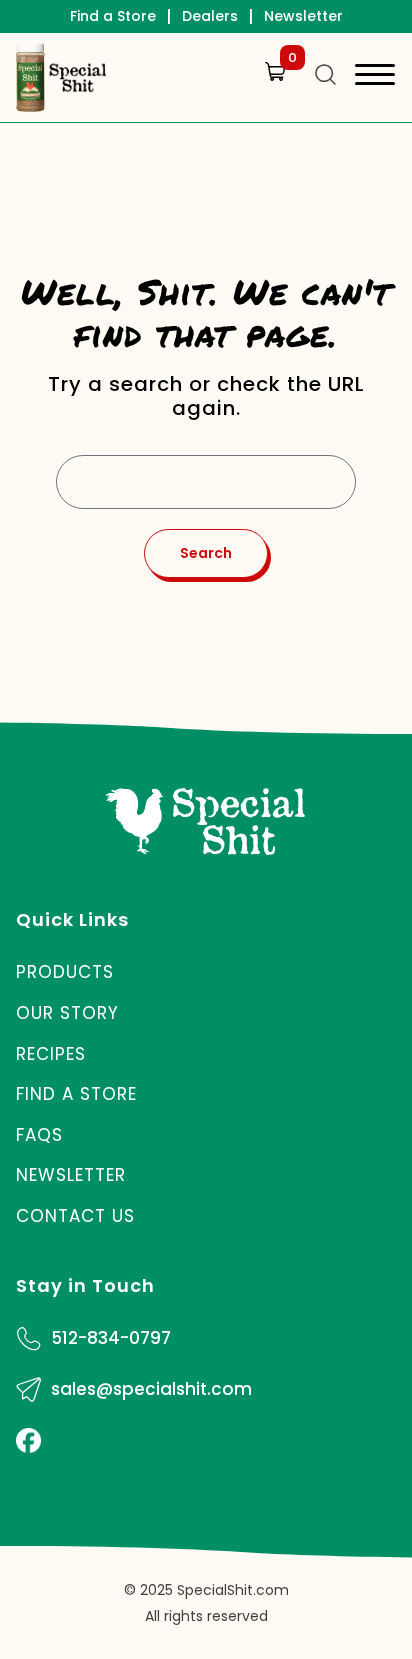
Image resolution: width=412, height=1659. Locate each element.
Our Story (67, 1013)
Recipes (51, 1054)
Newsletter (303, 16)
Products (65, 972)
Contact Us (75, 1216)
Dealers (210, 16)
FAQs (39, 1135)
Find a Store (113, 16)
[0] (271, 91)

• • • •

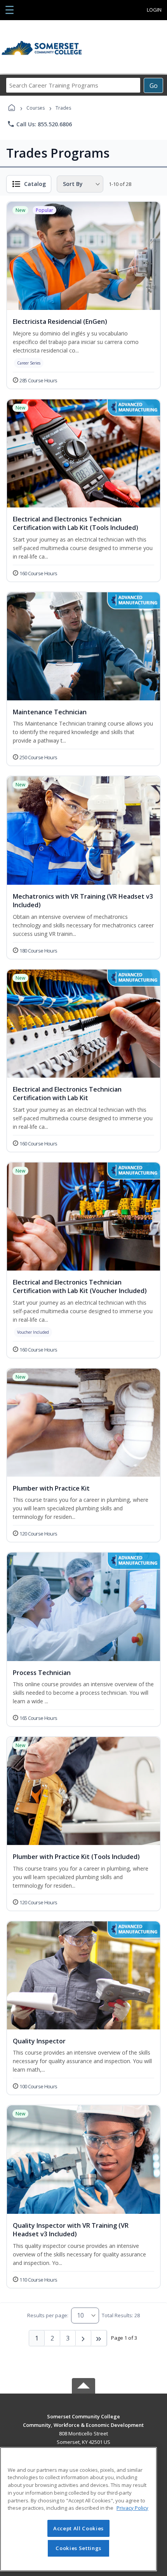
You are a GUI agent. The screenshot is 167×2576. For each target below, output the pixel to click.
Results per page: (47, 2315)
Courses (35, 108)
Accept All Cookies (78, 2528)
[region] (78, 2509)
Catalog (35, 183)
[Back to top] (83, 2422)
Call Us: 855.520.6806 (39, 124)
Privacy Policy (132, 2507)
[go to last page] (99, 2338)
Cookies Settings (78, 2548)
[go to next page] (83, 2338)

• • • •

After locating the line with "You are a GUI" above, return that line and every later line through the one with "[go to next page] (83, 2338)", word for word and with nothing else.

_REPLY TO THE TASK_
You are a GUI agent. The screenshot is 167×2576. For each target below, output the pixel to click.
Results per page: (47, 2315)
Courses (35, 108)
Accept All Cookies (78, 2528)
[region] (78, 2509)
Catalog (35, 183)
[Back to top] (83, 2422)
Call Us: 855.520.6806 (39, 124)
Privacy Policy (132, 2507)
[go to last page] (99, 2338)
Cookies Settings (78, 2548)
[go to next page] (83, 2338)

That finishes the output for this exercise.